[[ DATA IN THIS EXERCISE, beginning ]]

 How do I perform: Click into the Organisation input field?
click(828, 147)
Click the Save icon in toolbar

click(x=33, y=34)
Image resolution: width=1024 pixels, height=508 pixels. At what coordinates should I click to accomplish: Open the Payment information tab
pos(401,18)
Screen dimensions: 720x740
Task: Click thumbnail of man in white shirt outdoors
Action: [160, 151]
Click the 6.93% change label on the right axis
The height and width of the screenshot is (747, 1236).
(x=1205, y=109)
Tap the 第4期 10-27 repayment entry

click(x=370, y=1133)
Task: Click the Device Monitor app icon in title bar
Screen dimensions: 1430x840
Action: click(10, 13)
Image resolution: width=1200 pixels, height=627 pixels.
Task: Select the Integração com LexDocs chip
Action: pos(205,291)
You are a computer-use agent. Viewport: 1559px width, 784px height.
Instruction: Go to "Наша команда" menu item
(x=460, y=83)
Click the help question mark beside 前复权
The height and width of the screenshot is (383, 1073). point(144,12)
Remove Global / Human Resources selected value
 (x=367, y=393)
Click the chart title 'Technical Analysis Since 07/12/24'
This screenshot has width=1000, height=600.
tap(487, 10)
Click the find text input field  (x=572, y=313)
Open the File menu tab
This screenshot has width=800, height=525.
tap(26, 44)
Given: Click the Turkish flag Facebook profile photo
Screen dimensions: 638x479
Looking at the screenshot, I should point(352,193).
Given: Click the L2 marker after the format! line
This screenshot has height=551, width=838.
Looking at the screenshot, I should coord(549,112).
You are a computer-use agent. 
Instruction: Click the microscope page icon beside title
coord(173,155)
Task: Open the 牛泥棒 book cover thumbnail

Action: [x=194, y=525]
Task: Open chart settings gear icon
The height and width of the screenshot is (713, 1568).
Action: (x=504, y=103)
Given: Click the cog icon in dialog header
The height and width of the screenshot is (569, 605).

[[ DATA IN THIS EXERCISE, end ]]

*YOUR OBJECTIVE:*
Go through the lines of the material, counting those with the word "computer"; afterward give only the total.

*EXERCISE RESPONSE:*
2